___ Data to use
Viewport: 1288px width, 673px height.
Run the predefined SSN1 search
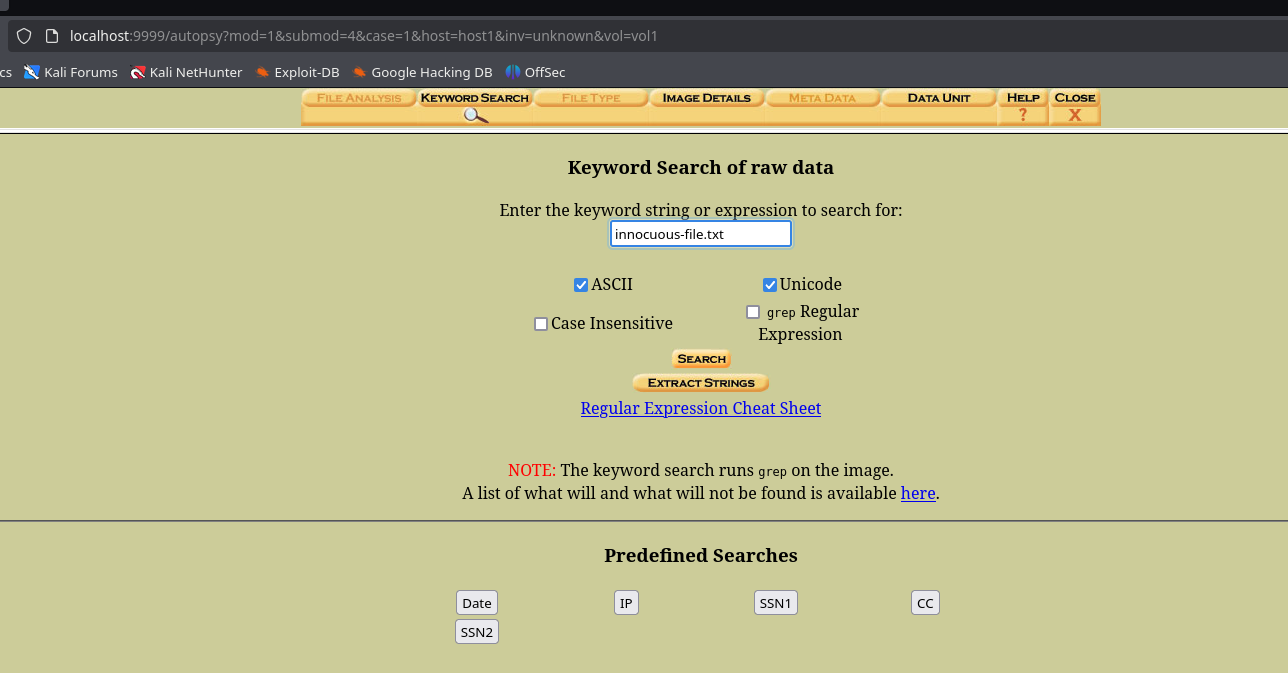tap(775, 603)
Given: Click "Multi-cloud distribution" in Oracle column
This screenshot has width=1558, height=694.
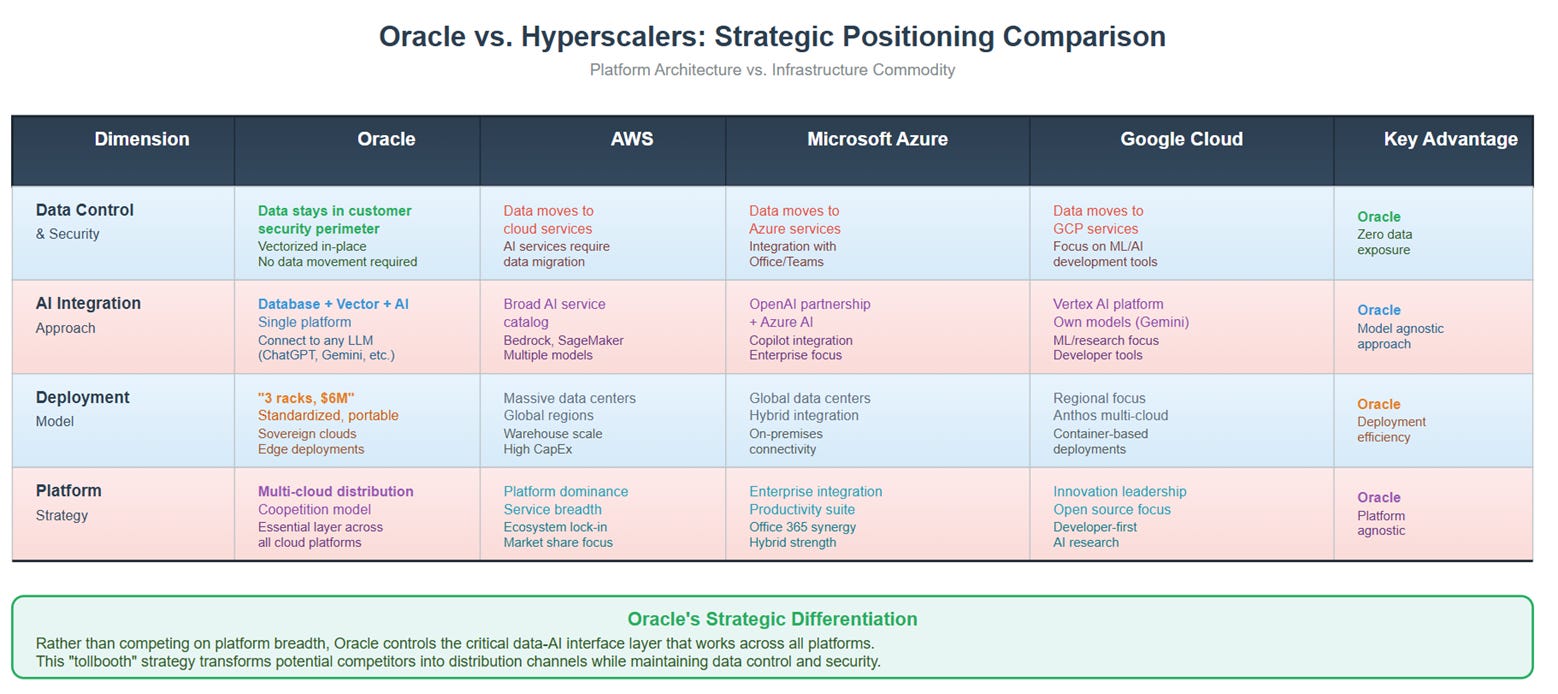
______
## Exercise prompt
Return every entry above exactly as written, minus the pictures.

## Solution for this exercise
Viewport: 1288px width, 673px height.
Run the predefined SSN1 search
tap(775, 603)
Given: Click "Multi-cloud distribution" in Oracle column
This screenshot has width=1558, height=694.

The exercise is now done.